THE most ambitious Swindon and Wiltshire Pride yet was greeted with almost universal plaudits.
However, a small number of online commentators asked, as they ask more or less every year, why Pride is necessary.
Why do the rest of the population not get a special day to themselves, they ask.
Quite right, too. A blatant injustice, that’s what it is. What, indeed, about the rest of the population? This is a matter of grave concern. 
If only there were a special day and a special place where the rest of the population could go about the business of being the rest of the population, without any risk of interference and injustice based on their sexuality or gender identity.
If only there were a special day and place where there was next to no chance of being taunted or worse by thick people.
Or of being condemned as hell-bound by the sort of religious person who’s yet to reach the chapter in their holy book which says something like: “Be decent to one another and leave the judgement side of things to the Almighty.”
Hang on, though.
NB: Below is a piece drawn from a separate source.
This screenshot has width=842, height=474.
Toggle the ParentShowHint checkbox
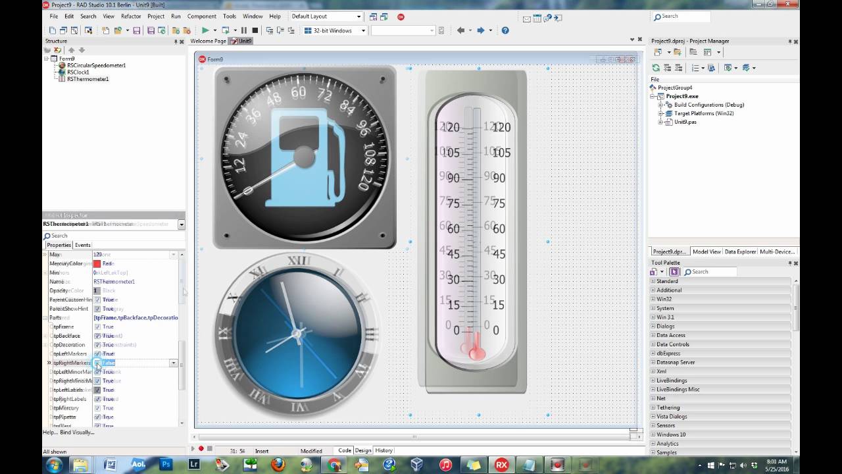pyautogui.click(x=97, y=309)
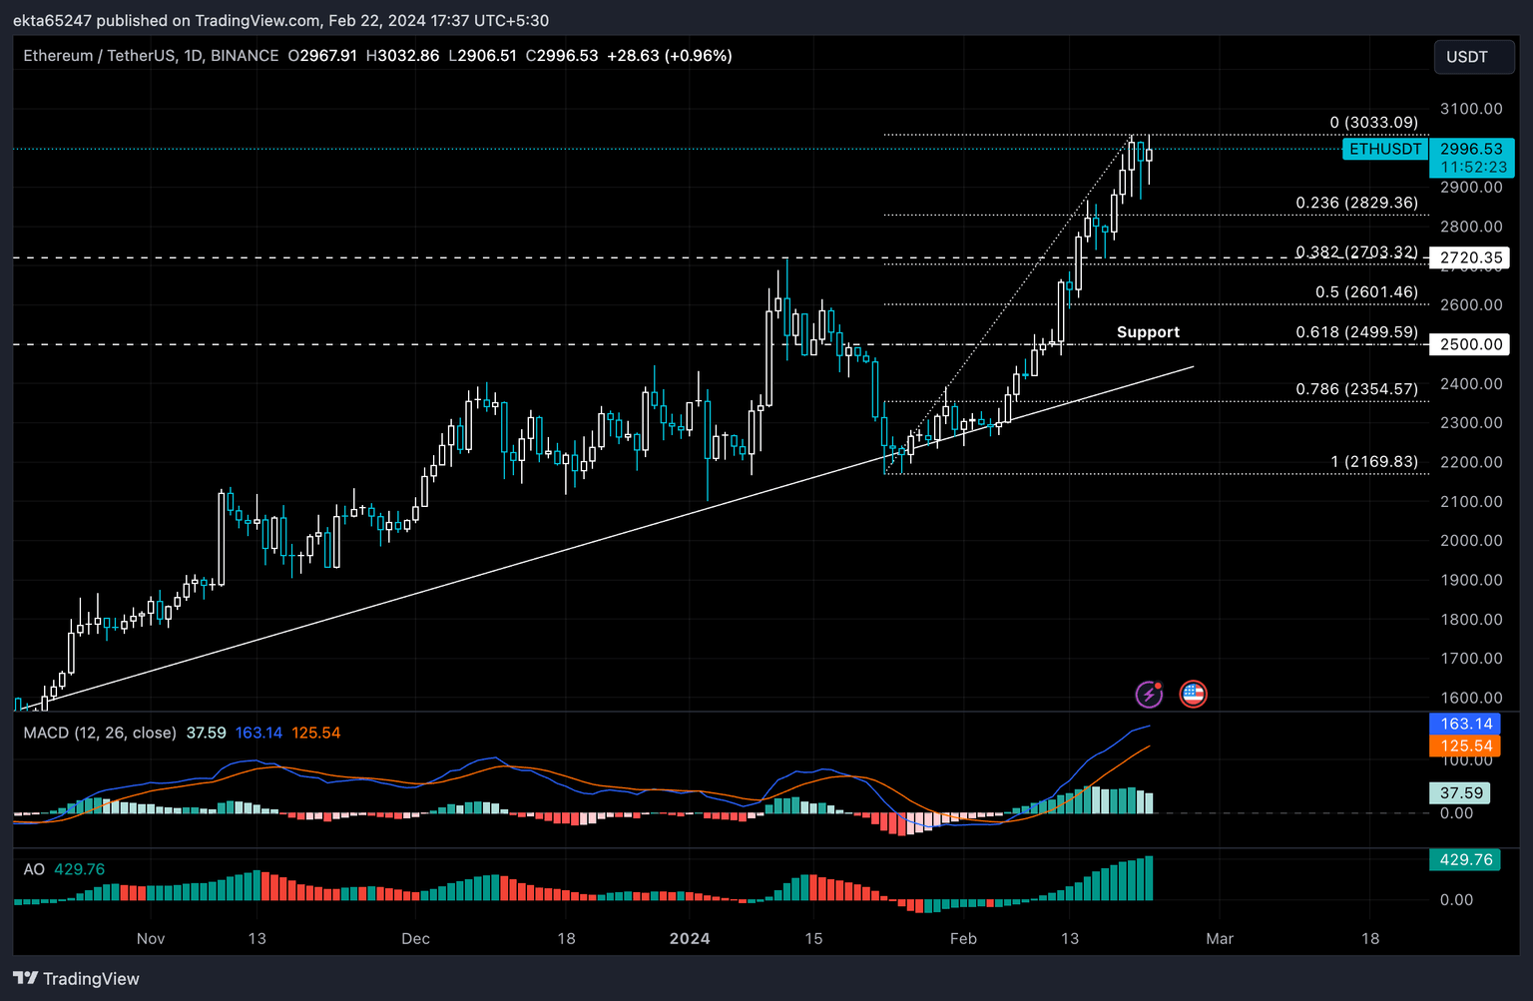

Now I think about it, there is a special day and a special place.
The special day is every day and the special place is just about every square inch of the country.
As you were…   

They are living in another world

A LOT of press attention has been given to nasty leasehold deals.

Many new-build homebuyers find themselves facing the prospect of paying thousands of pounds a year in ground rent, for which they receive no benefit whatsoever.

Thankfully, some top people in Westminster are on the case, and have pledged to do all they can to relieve the misery.

If you’re anything like me, you’re probably wondering how the situation was allowed to develop in the first place.

As a big fan of Sir Arthur Conan Doyle, I hold to the favourite maxim of his greatest creation, Sherlock Holmes: “Once you eliminate the impossible, whatever remains, no matter how improbable, must be the truth.”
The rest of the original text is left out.